May anyone help to explain this code by Jose in Broadway to me?

I am an Elixir novice programmer and reading the source code of Broadway in order to learn the best way of writing Elixir code.

When I am reading the part about Broadway’s Processor, I found out one part that I do not quite understand.

The messages are not passed through the Map (maybe replacing the true value) but with the Process dict. I checked the git history and found that it’s the change made by Jose from a branch named jv-speed-up-ack. Is it faster?
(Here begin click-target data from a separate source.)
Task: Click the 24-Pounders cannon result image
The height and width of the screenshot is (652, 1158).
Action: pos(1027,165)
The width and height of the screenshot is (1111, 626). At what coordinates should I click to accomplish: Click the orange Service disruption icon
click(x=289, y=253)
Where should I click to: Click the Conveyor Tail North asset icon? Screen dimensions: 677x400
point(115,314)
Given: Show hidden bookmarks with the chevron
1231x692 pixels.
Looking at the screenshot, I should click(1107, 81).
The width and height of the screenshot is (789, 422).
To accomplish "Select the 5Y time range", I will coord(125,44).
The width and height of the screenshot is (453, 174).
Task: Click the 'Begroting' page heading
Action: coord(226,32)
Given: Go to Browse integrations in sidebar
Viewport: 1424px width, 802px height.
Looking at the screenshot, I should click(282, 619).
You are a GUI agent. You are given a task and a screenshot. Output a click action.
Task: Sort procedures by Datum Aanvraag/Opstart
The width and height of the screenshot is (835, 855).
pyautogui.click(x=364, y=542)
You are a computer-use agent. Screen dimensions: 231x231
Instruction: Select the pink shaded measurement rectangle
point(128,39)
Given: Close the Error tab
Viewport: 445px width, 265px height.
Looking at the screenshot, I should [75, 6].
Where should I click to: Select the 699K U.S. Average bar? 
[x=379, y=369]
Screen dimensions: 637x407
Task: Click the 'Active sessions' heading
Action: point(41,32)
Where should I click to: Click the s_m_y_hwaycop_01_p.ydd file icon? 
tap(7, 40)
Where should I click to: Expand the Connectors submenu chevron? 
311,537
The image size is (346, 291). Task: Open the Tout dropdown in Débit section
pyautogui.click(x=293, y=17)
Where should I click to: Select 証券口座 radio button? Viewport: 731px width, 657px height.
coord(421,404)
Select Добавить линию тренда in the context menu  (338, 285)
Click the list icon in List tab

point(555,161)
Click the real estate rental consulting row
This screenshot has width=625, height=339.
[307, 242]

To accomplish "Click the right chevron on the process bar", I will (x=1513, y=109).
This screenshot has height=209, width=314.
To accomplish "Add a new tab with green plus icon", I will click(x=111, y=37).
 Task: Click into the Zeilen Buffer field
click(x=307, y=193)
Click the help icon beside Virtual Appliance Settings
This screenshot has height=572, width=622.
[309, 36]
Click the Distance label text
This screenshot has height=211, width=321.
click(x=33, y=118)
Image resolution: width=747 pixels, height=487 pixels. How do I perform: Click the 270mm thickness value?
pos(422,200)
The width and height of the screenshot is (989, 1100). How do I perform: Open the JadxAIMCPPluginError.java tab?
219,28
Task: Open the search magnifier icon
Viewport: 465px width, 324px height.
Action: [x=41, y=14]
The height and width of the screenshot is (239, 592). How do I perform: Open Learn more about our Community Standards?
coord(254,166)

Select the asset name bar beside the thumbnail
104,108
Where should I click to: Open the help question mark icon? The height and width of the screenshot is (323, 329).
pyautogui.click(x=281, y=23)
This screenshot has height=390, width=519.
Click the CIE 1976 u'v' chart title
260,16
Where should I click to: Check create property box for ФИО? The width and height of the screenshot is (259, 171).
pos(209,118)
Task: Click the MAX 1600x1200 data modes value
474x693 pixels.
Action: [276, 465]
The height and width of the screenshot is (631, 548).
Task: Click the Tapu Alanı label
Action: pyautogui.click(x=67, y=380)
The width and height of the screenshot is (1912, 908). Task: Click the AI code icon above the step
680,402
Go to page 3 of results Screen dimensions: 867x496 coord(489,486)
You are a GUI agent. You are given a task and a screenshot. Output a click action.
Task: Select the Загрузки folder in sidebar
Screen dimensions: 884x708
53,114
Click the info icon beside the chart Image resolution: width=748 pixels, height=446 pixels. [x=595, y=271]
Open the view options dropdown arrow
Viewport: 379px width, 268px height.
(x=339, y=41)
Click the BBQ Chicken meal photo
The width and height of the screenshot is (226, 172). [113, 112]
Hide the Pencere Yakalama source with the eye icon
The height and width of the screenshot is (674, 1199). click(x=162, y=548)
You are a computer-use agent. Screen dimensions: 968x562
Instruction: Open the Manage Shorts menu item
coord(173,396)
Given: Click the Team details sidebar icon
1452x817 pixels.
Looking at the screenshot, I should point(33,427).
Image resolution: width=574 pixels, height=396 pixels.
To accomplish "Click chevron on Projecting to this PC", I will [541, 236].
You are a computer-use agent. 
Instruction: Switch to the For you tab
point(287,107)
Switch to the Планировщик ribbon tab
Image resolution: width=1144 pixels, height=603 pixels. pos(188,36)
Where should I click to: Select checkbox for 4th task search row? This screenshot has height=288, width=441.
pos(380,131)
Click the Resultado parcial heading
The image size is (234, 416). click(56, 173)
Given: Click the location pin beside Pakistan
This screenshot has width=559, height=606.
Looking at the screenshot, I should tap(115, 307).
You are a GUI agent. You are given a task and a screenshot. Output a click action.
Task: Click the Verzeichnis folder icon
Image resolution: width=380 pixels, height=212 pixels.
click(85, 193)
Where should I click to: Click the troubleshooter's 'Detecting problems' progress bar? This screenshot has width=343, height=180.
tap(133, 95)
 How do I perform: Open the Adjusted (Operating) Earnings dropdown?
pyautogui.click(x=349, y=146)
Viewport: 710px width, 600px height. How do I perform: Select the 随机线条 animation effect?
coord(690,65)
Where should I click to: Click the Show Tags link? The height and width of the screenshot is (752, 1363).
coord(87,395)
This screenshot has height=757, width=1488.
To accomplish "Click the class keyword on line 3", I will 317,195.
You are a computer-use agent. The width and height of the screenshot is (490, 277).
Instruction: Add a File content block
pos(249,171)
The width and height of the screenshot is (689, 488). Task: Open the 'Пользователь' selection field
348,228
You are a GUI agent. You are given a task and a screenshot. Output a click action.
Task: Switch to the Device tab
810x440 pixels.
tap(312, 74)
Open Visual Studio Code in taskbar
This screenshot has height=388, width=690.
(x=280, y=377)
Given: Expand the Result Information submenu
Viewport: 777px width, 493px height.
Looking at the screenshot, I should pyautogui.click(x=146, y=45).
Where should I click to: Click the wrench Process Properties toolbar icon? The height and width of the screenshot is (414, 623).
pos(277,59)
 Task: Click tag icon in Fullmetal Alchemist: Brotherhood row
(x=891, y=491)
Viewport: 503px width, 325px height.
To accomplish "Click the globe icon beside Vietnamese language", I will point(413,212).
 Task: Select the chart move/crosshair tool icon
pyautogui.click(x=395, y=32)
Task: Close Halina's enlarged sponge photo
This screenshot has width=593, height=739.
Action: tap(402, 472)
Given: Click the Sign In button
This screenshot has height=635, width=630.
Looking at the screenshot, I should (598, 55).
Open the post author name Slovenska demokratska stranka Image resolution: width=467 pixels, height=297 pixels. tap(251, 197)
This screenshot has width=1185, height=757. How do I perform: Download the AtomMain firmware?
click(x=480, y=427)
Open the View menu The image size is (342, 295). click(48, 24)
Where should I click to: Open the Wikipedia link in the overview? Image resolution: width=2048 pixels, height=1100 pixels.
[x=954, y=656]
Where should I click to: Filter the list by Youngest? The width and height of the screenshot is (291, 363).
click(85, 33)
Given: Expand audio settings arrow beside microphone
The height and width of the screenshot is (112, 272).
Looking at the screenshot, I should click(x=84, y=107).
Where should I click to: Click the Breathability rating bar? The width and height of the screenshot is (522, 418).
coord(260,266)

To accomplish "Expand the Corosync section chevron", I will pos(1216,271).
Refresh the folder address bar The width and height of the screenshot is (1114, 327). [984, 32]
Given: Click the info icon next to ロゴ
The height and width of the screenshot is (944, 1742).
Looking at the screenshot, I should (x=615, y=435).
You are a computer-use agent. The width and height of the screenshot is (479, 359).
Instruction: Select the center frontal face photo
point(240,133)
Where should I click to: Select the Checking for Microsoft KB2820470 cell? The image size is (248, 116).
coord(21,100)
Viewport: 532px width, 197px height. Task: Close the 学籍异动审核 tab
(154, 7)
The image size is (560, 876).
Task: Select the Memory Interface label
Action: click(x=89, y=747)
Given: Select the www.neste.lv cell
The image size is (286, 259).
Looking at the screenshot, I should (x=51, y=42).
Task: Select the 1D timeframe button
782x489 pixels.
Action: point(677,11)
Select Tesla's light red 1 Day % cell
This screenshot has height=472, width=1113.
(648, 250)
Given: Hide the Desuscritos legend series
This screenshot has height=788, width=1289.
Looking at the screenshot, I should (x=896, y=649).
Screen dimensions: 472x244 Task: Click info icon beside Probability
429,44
Why?

  defp group_by_acknowledger(ackers, messages, key) do
    Enum.reduce(messages, ackers, fn %{acknowledger: {acknowledger, ack_ref, _}} = msg, acc ->
      ack_info = {acknowledger, ack_ref}
      pdict_key = {ack_info, key}
      Process.put(pdict_key, [msg | Process.get(pdict_key, [])])
      Map.put(acc, ack_info, true)
    end)
  end

  defp call_ack({{acknowledger, ack_ref} = ack_info, true}) do
    successful = Process.delete({ack_info, :successful}) || []
    failed = Process.delete({ack_info, :failed}) || []
    acknowledger.ack(ack_ref, Enum.reverse(successful), Enum.reverse(failed))
  end
7 Likes

The code above could be replaced by a map. The only reason we are using the process dictionary is because sometimes we are handling dozens of thousands of events per second, and in this case the map operations start showing up in benchmarks, so we use the mutable process dictionary instead.

I want to make it clear that people shouldn’t really be doing this in practice unless they benchmark and see an order of magnitude difference. In all my time with Erlang, I had to do this trick only twice, here and on GenStage, and both for the same reason.

19 Likes

Just curious if you tried ETS and how it fared compared to maps and process dictionary?

1 Like

I have not, I think ETS would be more complex than pdict in this case, and offer no benefits.

1 Like

Thanks for the explanation and advice very much. :+1:

If you do not mind, may I know why the Process Dictionary would be faster? As you mentioned that the process dictionary is mutable? Map is not?

Exactly. The process dictionary root key structure is mutable.

1 Like